Я на мгновенье задумался – или на мгновенье утратил эту способность.

– Вы не имеете права так говорить.

– Не имею права?

– Нет, по-моему, не имеете. Только их жертвы вправе сказать, что назад вернуться нельзя. Но они этого не говорят. Они отчаянно пытаются начать жить заново. От тех, кто был сломлен по-настоящему, мы попросту ничего не слышим. Они не говорят ни слова – никому. Вы, вы всегда были жертвой вашего мужа, но никогда не были жертвой.

Она повернула ко мне свое прямоугольное лицо:

– Все зависит от человека, не правда ли? Страдание не относительно. Разве не так было сказано?

– Но… о да, страдание относительно. Вы потеряли волосы и половину веса? Вы смеетесь на похоронах, потому что столько шума поднято из-за смерти всего одного человека? Зависела ваша жизнь от состояния вашей обуви? Ваших родителей убили? Ваших девочек? Вы боитесь мундиров, толпы, открытого огня, запаха мокрых отбросов? Вам страшно засыпать? Ваша душа болит, болит и болит? Есть на ней татуировка?

Ханна выпрямилась и на миг замерла, но затем твердо сказала:

– Нет. Конечно нет. Но как раз это я и имела в виду. Дело в том, что мы просто не заслуживаем возвращения оттуда. После всего сделанного.

Я ответил:

– Ну, значит, они победили, так? В случае Ханны Шмидт. Верно? «Дух наш скудеет, вступая в пору, поздноватую для любви и вранья. Реже и реже твердя “увы”».

– Точно. «Годы, по крайней мере, приучают к потере». И я имею в виду не войну.

– Нет. Нет. Вы же боец. Вы та, кто подбил Доллю оба глаза. Одним ударом. Господи, вы подобны Борису. Боец – вот кто вы на самом деле.

– Нисколько. Я никогда не была в меньшей мере собой, чем там.

– Выходит, вот это и есть вы? Женщина, спрятавшаяся в Розенхайме. Покончившая с собой.

Она скрестила руки, отвела взгляд и сказала:

– Кто я есть, уже неважно. Все намного проще. Вы и я. Послушайте. Представьте себе, как отвратительно будет, если то место породит что-то хорошее. То место.

Первый удар колокола: он будет бить тридцать шесть секунд.

– Сейчас я встану и уйду.

И я встал. Серое небо над головой – еще более серое, даже без призрака синевы. Я снова затрудненно сглотнул и негромко спросил:

– Можно я буду писать? Навещать вас? Это допустимо? Или запрещено?

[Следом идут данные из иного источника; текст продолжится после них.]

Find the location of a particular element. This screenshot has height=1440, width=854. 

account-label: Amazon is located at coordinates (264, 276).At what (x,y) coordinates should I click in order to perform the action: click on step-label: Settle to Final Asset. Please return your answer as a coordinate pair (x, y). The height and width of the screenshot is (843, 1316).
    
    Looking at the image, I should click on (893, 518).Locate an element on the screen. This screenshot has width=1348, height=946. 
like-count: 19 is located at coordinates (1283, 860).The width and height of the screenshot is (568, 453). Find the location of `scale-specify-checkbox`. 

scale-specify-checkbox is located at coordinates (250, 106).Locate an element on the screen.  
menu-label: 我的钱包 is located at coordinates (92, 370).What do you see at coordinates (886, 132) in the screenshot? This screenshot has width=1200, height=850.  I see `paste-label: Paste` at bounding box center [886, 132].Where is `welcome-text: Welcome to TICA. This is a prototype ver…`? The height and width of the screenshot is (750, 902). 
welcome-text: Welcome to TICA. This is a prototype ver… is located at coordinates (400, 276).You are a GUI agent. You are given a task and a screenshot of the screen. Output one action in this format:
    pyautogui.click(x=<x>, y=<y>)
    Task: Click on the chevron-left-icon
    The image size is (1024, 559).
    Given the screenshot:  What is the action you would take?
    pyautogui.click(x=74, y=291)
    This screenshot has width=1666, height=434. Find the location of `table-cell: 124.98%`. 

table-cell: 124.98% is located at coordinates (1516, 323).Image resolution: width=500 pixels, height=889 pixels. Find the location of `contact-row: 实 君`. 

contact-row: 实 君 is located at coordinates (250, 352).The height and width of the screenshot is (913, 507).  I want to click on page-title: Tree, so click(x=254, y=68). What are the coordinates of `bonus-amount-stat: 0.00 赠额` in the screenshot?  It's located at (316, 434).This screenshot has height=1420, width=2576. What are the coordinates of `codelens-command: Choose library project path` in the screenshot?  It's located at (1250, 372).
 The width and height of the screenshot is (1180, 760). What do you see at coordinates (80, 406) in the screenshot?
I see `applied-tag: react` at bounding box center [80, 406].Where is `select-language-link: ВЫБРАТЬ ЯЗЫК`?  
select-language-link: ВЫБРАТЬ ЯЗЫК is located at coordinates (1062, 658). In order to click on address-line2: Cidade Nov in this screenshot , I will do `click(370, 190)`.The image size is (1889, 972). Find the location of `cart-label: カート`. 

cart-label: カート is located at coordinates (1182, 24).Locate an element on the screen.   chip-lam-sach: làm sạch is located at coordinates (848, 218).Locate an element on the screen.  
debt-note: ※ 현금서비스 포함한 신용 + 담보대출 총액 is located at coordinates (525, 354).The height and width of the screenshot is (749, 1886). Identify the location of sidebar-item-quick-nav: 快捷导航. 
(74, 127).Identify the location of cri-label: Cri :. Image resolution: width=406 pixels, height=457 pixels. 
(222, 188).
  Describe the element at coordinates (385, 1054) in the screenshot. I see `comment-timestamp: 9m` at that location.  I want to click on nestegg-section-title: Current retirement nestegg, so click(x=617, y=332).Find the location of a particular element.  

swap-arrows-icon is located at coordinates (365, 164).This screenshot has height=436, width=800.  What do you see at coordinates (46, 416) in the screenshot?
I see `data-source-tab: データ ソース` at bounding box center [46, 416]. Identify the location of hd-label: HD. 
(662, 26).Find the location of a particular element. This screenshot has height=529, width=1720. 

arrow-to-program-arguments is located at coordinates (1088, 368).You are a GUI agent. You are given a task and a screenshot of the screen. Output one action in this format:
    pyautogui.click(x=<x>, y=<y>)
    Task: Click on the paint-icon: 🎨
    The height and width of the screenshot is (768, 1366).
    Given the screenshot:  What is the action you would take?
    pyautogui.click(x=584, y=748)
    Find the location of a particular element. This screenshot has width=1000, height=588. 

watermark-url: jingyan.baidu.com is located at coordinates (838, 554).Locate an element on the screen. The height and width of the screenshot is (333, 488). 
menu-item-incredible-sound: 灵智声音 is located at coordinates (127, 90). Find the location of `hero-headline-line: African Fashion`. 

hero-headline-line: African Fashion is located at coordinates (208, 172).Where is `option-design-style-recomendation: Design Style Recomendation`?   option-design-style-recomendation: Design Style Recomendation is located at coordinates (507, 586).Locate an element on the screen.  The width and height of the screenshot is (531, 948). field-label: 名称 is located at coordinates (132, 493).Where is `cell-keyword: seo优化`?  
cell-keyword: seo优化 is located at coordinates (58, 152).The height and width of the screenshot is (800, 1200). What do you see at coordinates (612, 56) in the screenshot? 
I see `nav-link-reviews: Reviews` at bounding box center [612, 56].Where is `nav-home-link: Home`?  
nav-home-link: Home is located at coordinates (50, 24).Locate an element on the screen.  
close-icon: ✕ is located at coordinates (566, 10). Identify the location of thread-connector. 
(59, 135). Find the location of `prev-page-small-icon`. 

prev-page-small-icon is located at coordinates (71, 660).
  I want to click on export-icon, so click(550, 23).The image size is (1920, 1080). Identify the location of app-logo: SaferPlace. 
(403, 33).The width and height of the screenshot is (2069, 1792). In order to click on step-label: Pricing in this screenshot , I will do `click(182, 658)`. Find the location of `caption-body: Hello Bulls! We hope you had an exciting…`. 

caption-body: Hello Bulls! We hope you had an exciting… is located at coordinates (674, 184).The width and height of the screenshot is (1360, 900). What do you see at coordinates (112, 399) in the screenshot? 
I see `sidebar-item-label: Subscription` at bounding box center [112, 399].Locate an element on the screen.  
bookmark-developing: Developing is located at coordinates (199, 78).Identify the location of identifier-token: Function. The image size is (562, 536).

Она опустила руки, снова отвела взгляд.

– Что же, я… я ничего не запрещаю. Это было бы… Но вы впустую потратите время. И мое тоже. Простите. Мне жаль.

Стоя перед ней, я чуть покачивался из стороны в сторону.

– Знаете, я приехал в Розенхайм, надеясь найти вас. Теперь вы рядом со мной, не затеряны где-то, и сдаться я не могу.

Она посмотрела на меня:

– Я не прошу вас не приближаться ко мне. Но прошу… прошу сдаться.

Я коротко поклонился, хрустнув коленями, и сказал:

– Я уведомлю вас о моем приезде. Пожалуйста, приготовьте девушек к чаепитию в «Гранде». В обществе их дядюшки Ангелюса.

Колокольня отбила девятый удар, отбила десятый.

– Разумеется, напоминать вам о цветах не нужно. – Ноги мои ослабели еще пуще, костяшки левого кулака были вдавлены в лоб. – Можете вы кое-что сделать для меня? Когда мы попрощаемся, сейчас, в этот воскресный полдень, тихо скажите «пока».

– Мм, я помню. Да, хорошо. Конечно. – И она выдохнула: – Пока…

Двойняшки вернулись в поле нашего зрения, стояли за белой птицей с длинной шеей, плававшей в круглом пруду.

– Пока, – ответил я и, развернувшись, тронулся в путь.